* _The data_
· · · · · · ·

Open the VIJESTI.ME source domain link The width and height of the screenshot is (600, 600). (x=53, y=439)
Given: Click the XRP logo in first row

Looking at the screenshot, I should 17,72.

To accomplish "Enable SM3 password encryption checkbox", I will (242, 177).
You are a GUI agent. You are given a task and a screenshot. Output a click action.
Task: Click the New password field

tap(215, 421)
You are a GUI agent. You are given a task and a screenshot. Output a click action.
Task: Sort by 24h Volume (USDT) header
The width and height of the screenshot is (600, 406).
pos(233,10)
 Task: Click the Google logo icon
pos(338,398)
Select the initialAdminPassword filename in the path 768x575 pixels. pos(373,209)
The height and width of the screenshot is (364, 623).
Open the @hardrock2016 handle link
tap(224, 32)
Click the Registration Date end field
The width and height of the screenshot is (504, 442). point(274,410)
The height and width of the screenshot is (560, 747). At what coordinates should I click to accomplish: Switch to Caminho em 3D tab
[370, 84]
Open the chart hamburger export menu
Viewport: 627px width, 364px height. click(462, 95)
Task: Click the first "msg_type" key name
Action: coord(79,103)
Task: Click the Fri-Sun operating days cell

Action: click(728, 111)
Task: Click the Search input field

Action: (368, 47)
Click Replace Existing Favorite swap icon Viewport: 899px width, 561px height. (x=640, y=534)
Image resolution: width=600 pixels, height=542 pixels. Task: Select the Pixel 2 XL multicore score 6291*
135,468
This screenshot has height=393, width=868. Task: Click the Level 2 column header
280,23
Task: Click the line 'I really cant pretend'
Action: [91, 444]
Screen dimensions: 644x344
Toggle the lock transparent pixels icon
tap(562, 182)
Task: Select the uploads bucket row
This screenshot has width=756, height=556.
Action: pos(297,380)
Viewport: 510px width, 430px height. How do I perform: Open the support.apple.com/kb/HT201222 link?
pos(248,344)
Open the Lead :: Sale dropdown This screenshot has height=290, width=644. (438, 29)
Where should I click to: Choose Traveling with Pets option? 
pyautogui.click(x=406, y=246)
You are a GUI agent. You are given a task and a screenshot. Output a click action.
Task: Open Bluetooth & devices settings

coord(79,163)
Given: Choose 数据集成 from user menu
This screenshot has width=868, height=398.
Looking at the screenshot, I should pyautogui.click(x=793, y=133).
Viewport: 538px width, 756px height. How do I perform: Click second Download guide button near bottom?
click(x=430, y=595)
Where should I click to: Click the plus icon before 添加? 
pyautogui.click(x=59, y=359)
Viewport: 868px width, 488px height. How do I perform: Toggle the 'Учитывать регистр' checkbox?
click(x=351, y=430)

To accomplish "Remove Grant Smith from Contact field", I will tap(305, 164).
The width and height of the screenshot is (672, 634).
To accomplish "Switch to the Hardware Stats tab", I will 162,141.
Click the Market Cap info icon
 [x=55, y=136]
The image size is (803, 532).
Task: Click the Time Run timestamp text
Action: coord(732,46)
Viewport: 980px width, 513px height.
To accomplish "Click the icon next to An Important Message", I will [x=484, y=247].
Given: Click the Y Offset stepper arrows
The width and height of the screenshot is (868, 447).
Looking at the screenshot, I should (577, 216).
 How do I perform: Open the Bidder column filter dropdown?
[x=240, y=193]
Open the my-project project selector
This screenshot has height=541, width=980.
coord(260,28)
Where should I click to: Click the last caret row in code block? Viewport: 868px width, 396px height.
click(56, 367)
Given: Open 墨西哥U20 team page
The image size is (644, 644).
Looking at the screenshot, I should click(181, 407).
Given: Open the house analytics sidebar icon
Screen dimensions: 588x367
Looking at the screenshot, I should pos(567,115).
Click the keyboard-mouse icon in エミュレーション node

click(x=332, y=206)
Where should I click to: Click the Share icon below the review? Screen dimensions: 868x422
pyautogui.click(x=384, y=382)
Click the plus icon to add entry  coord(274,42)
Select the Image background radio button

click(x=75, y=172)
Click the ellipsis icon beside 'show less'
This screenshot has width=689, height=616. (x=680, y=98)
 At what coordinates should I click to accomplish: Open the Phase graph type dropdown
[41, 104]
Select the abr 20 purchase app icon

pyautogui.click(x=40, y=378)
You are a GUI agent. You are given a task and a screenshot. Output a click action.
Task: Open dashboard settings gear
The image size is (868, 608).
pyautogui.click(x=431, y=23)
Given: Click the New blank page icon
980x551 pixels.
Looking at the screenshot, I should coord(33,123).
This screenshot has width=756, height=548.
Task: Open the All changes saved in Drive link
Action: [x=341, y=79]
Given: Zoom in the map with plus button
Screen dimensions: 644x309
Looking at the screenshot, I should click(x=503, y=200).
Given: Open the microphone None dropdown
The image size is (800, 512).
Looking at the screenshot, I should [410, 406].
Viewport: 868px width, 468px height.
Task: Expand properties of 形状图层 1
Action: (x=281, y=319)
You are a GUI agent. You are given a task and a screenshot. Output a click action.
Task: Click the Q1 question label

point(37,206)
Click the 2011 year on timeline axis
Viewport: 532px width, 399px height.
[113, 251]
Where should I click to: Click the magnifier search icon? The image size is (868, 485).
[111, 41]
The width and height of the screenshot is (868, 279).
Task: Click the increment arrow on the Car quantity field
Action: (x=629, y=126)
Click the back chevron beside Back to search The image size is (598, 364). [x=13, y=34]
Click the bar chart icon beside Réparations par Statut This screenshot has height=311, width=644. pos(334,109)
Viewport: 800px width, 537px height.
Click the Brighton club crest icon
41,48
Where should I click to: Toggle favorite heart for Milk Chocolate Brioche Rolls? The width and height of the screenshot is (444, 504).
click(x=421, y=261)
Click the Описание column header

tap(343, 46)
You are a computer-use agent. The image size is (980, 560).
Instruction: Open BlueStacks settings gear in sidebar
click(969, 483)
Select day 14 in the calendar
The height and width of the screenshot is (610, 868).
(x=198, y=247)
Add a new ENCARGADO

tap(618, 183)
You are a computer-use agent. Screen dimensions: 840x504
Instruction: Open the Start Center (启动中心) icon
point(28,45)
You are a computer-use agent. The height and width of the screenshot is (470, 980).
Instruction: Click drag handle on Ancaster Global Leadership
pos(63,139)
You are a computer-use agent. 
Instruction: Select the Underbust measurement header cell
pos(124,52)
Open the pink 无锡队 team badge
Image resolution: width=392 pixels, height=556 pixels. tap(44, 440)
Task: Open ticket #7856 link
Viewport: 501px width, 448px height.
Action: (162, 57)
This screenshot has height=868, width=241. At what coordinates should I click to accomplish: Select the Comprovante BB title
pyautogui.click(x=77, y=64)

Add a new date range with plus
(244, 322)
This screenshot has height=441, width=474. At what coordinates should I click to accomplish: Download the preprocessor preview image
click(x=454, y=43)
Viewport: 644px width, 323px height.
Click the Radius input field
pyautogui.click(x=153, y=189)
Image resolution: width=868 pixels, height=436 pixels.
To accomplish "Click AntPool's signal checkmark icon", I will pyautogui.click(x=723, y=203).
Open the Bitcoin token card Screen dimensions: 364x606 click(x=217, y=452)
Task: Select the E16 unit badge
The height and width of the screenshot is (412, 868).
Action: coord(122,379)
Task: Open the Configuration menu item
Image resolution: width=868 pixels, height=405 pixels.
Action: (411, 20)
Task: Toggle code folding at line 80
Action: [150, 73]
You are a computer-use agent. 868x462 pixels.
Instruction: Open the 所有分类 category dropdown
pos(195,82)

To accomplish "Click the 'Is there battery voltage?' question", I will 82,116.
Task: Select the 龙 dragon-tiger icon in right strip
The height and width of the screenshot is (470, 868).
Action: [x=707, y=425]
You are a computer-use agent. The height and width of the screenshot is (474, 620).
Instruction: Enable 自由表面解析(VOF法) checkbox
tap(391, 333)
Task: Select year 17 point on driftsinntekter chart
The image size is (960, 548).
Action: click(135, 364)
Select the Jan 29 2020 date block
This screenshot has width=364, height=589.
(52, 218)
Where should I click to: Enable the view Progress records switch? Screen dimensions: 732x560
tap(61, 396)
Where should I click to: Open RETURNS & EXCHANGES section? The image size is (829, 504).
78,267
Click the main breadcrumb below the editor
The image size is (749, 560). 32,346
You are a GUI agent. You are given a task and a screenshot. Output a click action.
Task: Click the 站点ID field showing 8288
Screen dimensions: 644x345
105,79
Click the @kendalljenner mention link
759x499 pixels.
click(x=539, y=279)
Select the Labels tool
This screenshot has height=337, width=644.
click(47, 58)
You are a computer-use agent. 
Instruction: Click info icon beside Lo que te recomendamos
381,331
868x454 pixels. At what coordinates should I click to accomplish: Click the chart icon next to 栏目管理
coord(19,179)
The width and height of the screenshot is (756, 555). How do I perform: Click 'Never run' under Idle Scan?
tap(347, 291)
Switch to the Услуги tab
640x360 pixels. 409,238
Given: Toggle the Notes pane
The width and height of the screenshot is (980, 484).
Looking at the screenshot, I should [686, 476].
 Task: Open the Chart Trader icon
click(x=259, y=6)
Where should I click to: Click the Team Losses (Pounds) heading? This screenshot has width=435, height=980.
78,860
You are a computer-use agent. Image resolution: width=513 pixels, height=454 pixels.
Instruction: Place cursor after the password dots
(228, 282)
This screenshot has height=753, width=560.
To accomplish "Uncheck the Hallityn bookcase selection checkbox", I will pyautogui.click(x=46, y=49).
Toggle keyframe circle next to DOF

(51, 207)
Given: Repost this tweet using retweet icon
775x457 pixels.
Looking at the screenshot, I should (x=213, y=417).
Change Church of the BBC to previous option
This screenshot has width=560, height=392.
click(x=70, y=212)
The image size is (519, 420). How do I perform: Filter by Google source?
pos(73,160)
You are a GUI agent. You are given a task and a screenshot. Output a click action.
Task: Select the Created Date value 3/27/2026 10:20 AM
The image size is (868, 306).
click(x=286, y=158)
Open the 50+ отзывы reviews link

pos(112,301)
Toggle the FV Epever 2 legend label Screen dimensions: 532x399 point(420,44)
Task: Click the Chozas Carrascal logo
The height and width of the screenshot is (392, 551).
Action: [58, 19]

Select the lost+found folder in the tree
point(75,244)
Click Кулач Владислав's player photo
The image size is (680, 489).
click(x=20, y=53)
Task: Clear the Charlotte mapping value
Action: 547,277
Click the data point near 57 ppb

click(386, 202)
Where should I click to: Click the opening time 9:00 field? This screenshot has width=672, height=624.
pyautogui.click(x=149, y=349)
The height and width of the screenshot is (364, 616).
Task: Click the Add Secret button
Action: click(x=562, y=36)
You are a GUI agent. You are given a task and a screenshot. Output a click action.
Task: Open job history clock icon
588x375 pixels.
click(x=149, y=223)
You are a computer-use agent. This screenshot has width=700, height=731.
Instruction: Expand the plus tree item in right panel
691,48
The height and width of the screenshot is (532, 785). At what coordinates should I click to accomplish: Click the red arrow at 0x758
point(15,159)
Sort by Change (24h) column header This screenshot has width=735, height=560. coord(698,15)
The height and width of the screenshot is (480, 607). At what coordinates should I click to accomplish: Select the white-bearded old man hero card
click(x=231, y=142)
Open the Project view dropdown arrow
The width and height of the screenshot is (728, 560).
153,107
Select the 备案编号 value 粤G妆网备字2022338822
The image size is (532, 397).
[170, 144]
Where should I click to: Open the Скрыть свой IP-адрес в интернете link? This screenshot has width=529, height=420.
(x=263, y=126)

· · · · · · ·

* _About this exercise_
Please write out, exactly as they appear above, only the lines in the stretch from the line with "Click the Описание column header" through the line with "is (470, 980).".

* _Exercise solution_
Click the Описание column header

tap(343, 46)
You are a computer-use agent. The image size is (980, 560).
Instruction: Open BlueStacks settings gear in sidebar
click(969, 483)
Select day 14 in the calendar
The height and width of the screenshot is (610, 868).
(x=198, y=247)
Add a new ENCARGADO

tap(618, 183)
You are a computer-use agent. Screen dimensions: 840x504
Instruction: Open the Start Center (启动中心) icon
point(28,45)
You are a computer-use agent. The height and width of the screenshot is (470, 980).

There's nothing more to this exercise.